ACTION ITEM:
Could you pull out, word for word, every line of the items from the one containing "Identify the location" through the final line of the items, leaving out the pictures?

GIVEN ENTRIES:
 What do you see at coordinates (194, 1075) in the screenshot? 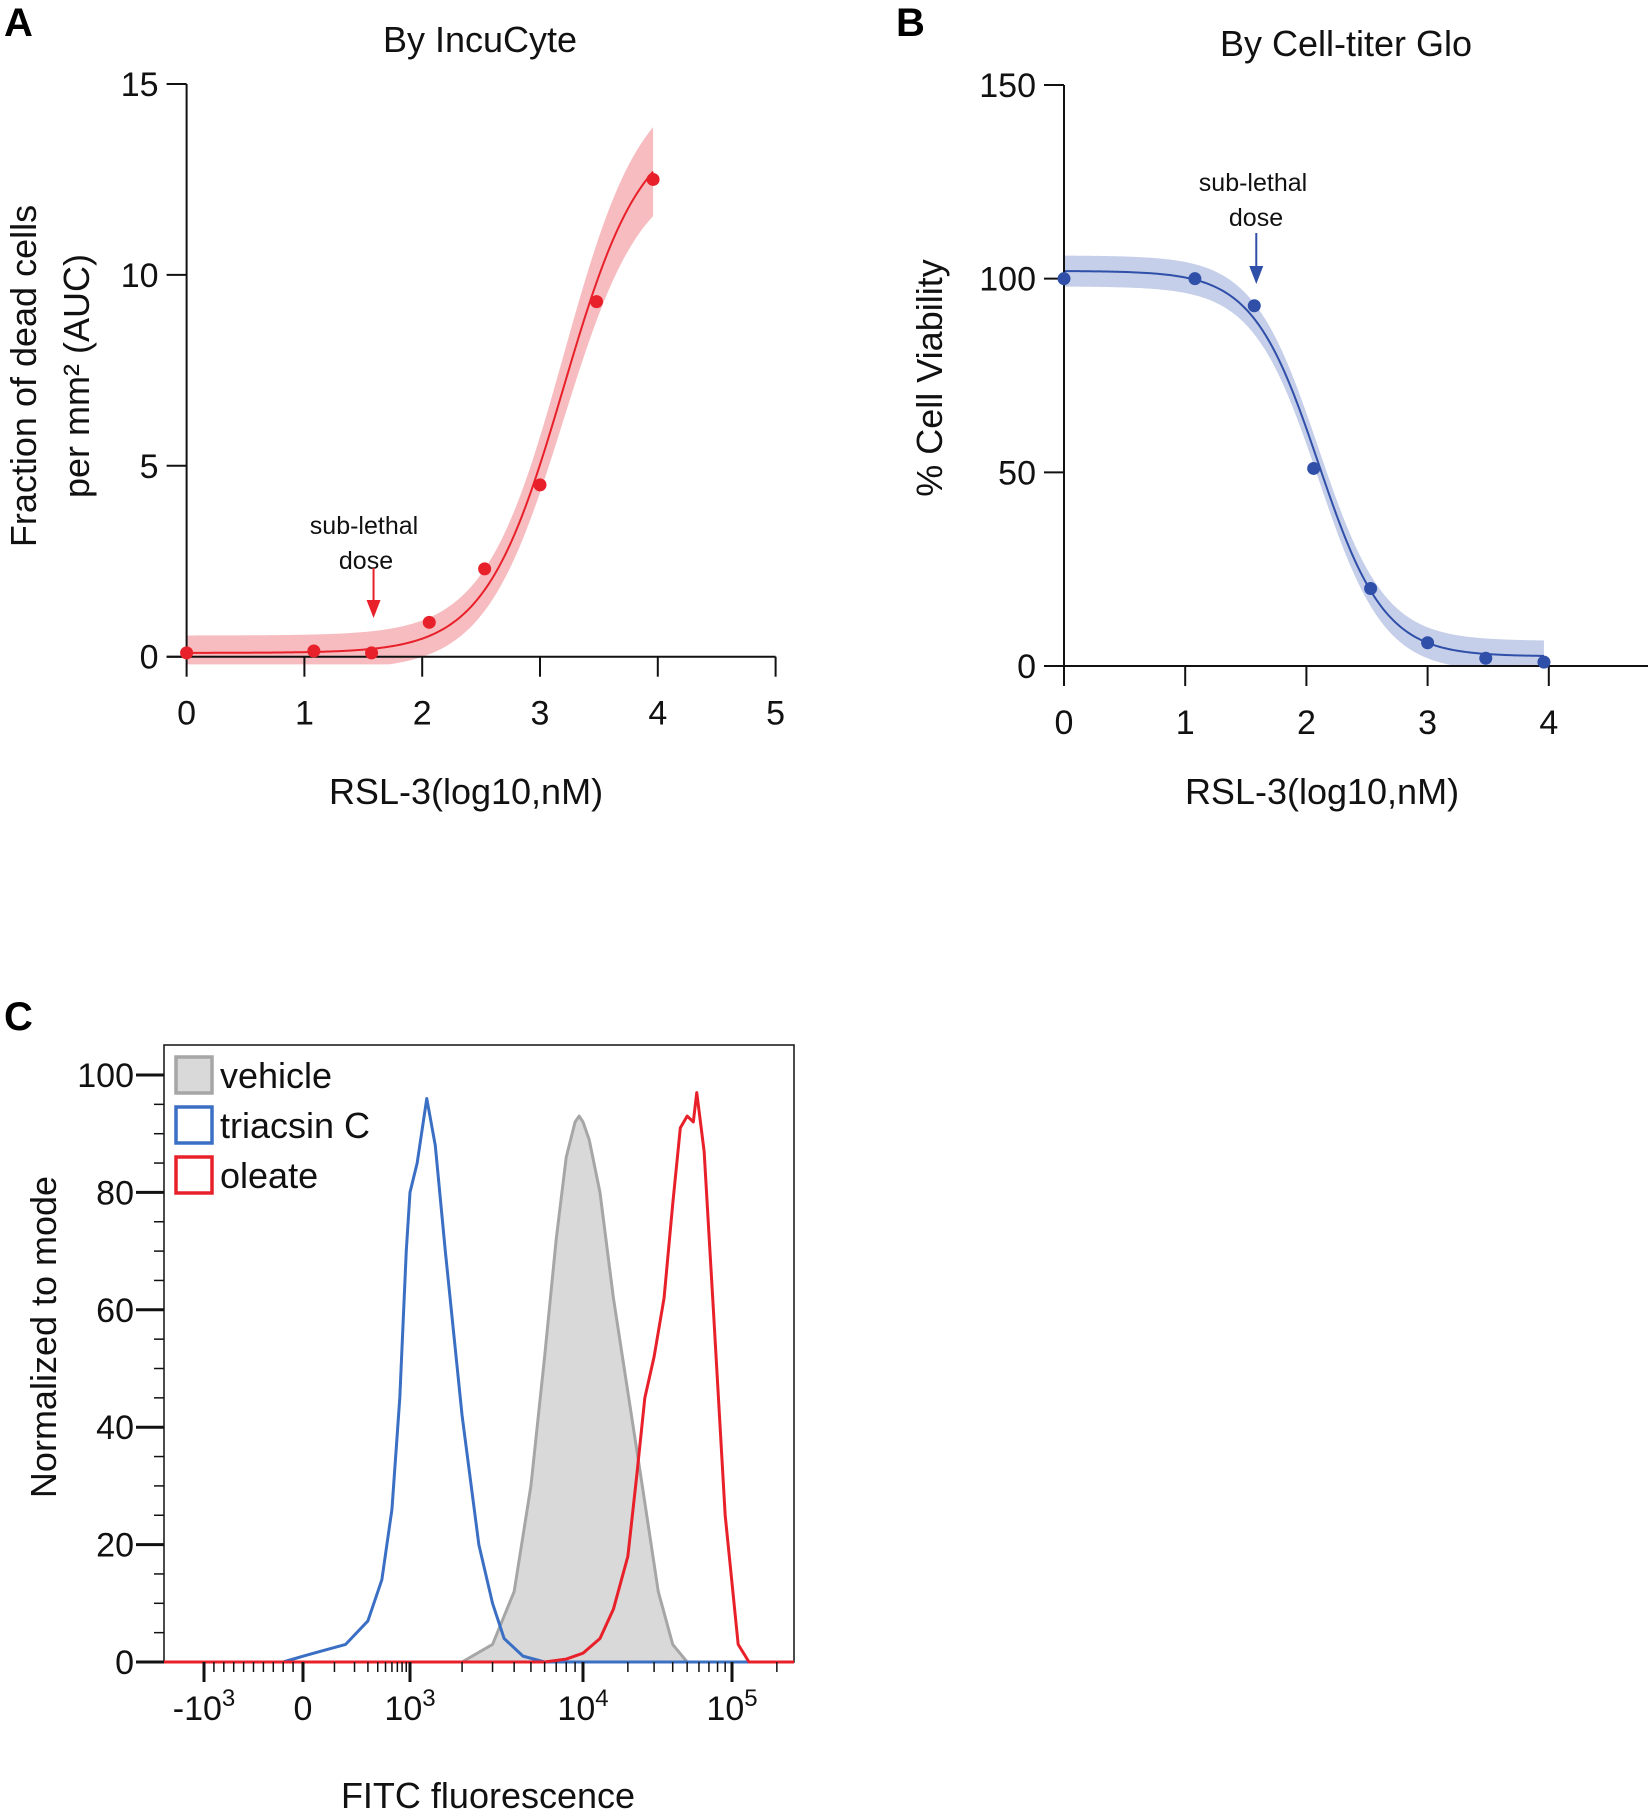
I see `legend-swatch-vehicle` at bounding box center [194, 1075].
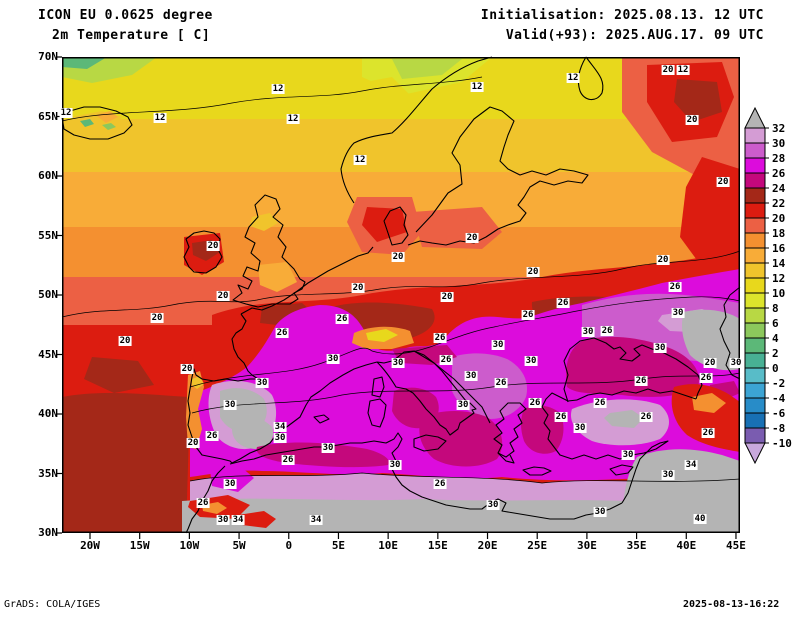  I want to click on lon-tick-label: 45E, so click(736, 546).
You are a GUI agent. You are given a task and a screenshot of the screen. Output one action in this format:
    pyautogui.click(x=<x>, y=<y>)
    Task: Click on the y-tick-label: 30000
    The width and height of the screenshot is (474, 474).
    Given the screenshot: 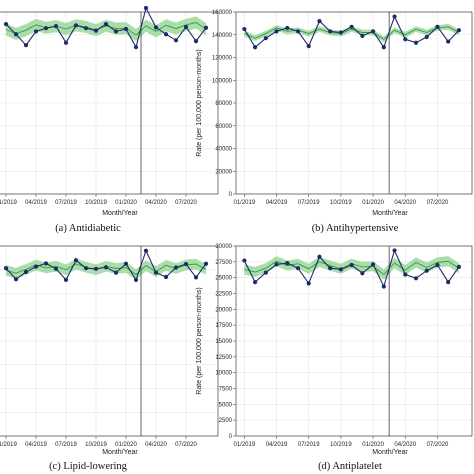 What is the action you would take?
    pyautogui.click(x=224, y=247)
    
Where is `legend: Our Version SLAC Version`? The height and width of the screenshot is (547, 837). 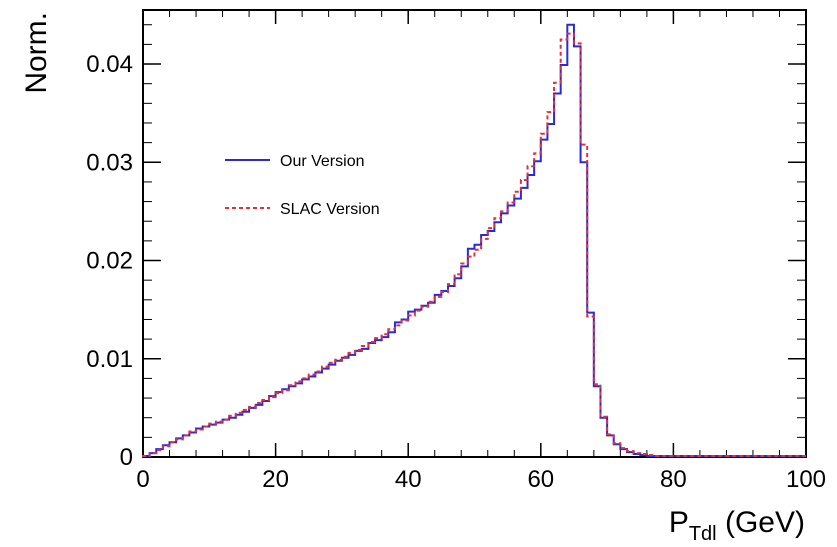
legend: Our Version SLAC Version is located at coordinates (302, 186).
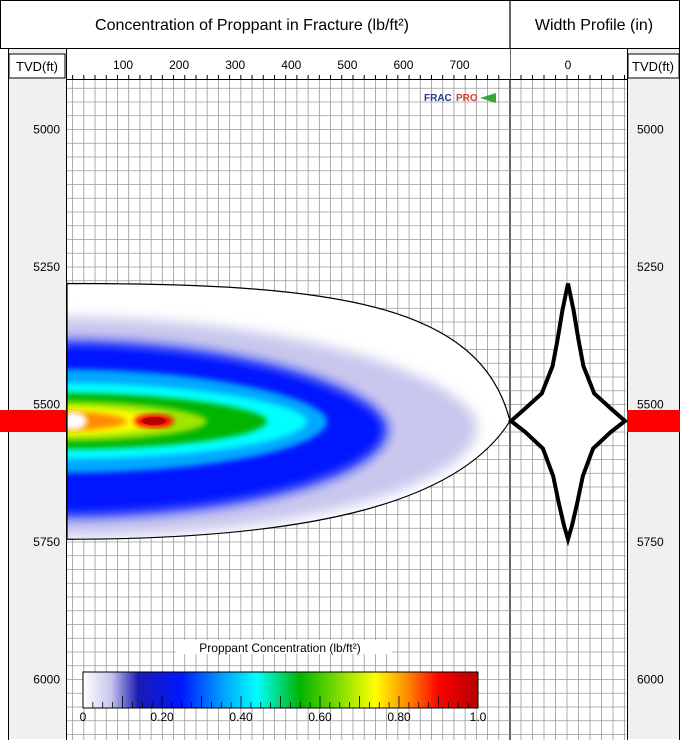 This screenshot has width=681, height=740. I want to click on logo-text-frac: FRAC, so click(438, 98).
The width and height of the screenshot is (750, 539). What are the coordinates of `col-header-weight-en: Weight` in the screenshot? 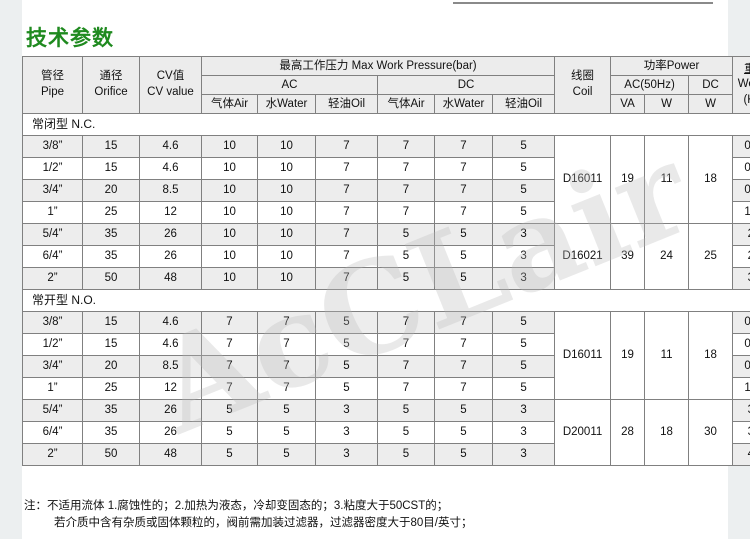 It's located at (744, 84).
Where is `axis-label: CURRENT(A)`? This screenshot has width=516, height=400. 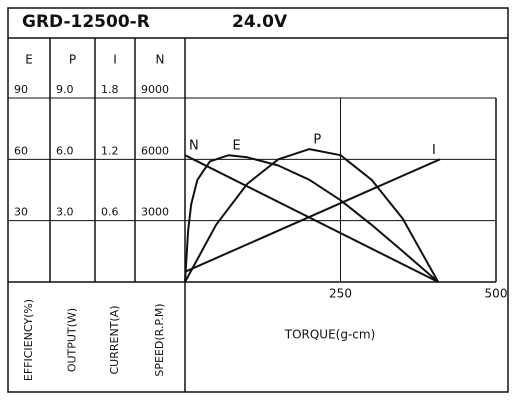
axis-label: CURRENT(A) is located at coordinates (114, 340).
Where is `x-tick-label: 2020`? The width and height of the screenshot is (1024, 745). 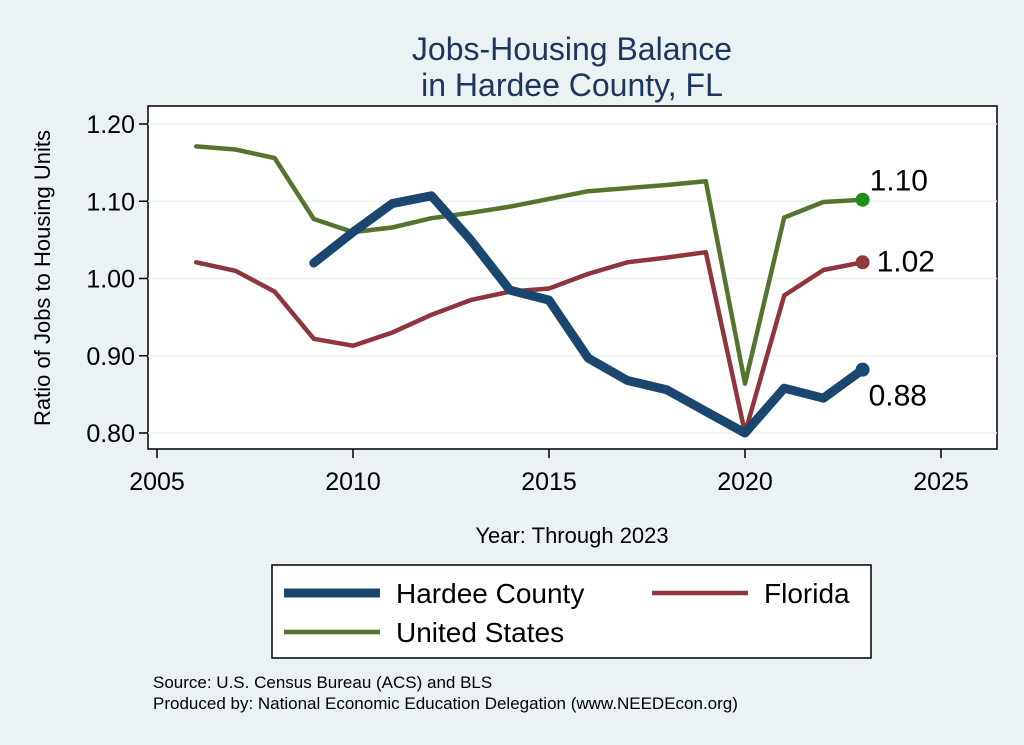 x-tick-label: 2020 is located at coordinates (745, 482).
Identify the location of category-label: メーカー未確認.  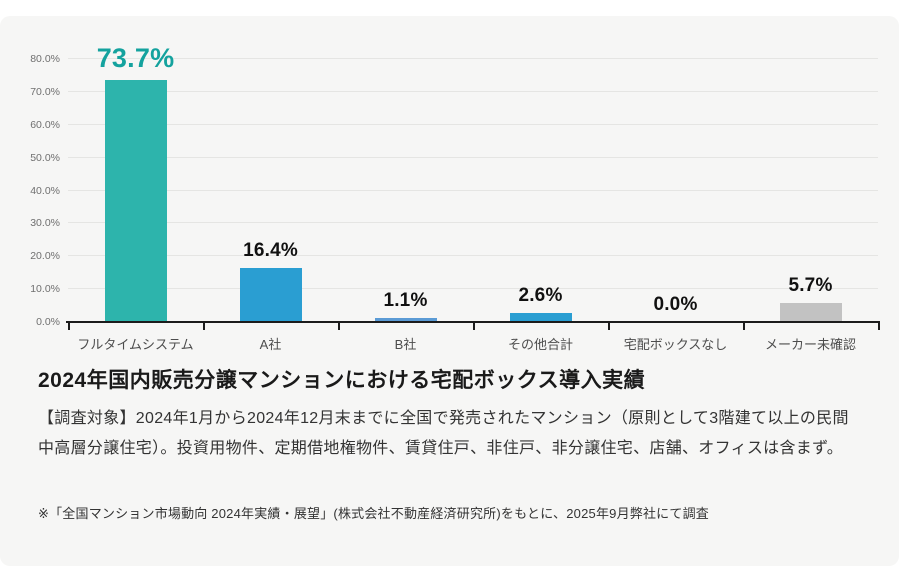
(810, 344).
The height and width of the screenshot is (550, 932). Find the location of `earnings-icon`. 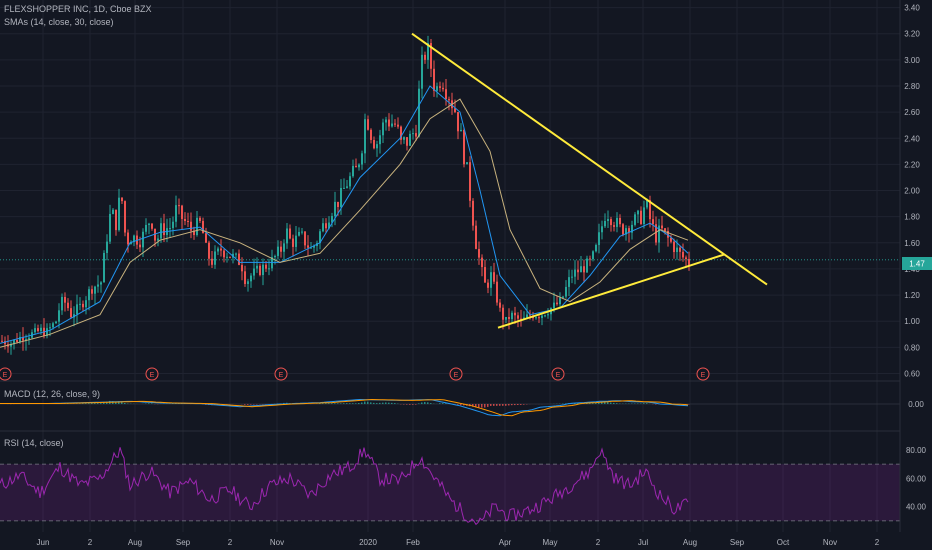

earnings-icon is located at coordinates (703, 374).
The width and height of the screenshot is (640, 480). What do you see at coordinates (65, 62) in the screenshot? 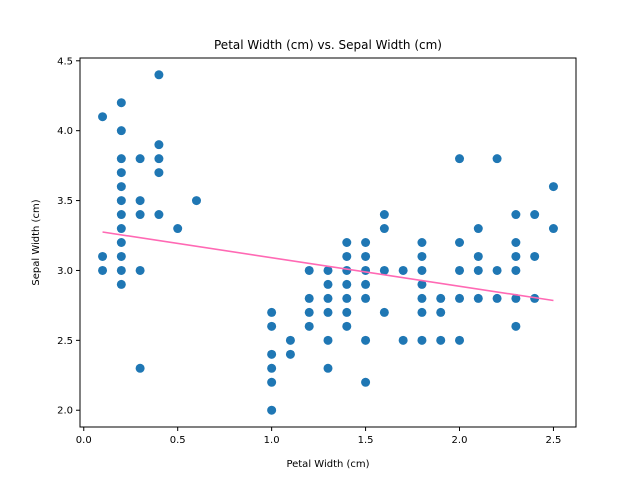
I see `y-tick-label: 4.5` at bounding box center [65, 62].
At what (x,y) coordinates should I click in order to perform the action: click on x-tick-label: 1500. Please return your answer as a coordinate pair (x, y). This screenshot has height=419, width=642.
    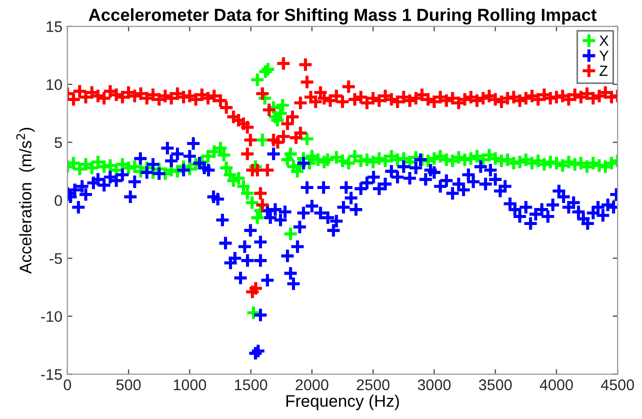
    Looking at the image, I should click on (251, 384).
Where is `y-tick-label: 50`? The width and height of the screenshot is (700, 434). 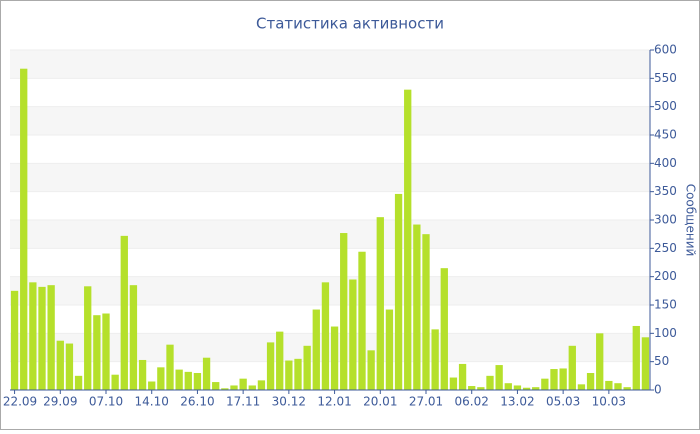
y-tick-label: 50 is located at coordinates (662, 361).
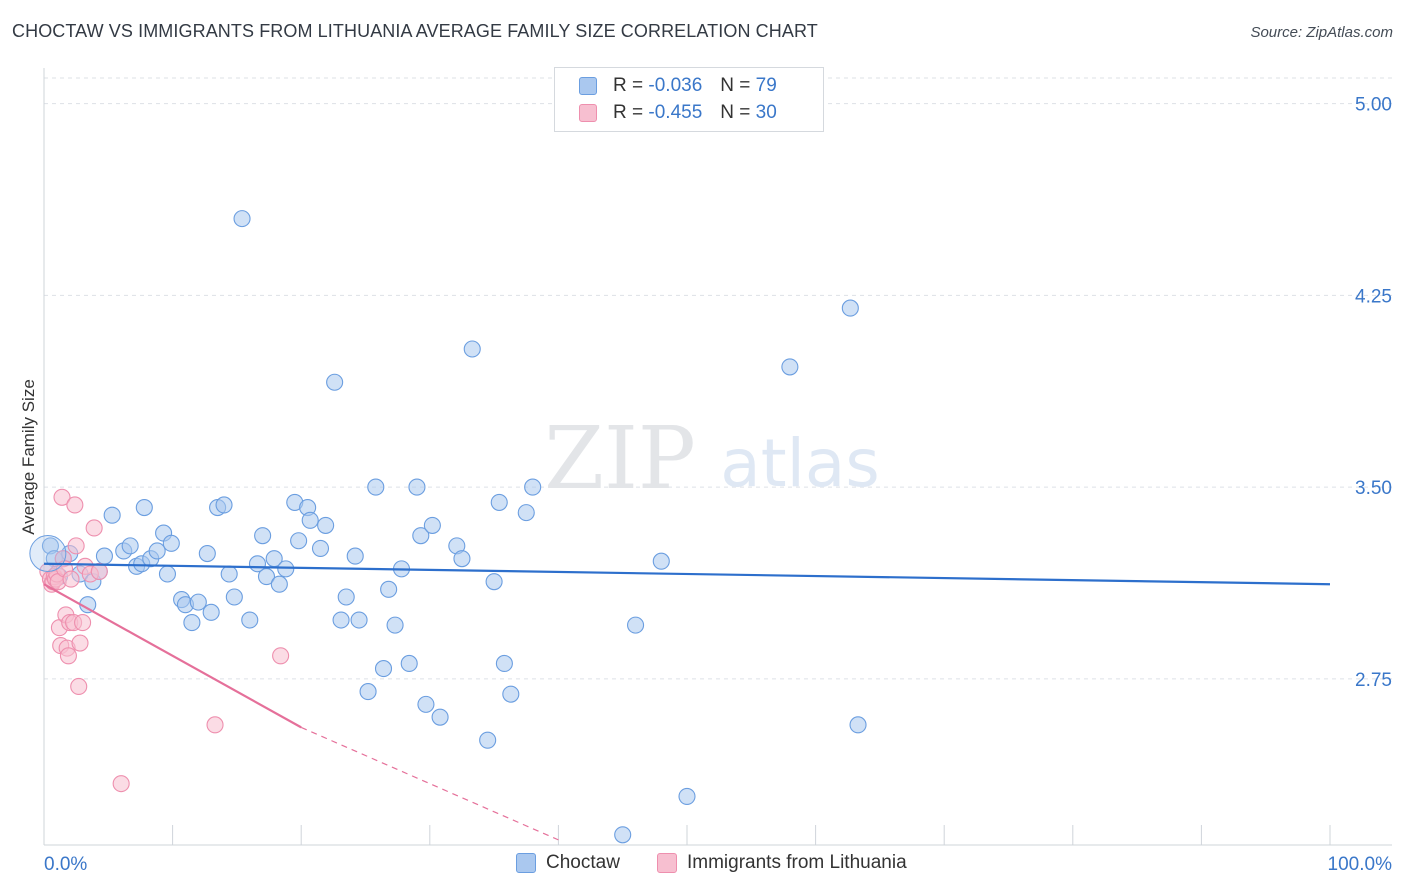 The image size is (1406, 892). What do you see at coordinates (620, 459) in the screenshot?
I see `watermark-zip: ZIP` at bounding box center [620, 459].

WRITTEN ANSWER:
Identify the location of category-label: メーカー未確認.  
(810, 344).
The height and width of the screenshot is (550, 932). Find the location of `earnings-icon`. 

earnings-icon is located at coordinates (703, 374).
The width and height of the screenshot is (640, 480). What do you see at coordinates (65, 62) in the screenshot? 
I see `y-tick-label: 4.5` at bounding box center [65, 62].
At what (x,y) coordinates should I click in order to perform the action: click on x-tick-label: 1500. Please return your answer as a coordinate pair (x, y). This screenshot has height=419, width=642.
    Looking at the image, I should click on (251, 384).
Where is `y-tick-label: 50`? The width and height of the screenshot is (700, 434). 
y-tick-label: 50 is located at coordinates (662, 361).
 The image size is (1406, 892). What do you see at coordinates (620, 459) in the screenshot?
I see `watermark-zip: ZIP` at bounding box center [620, 459].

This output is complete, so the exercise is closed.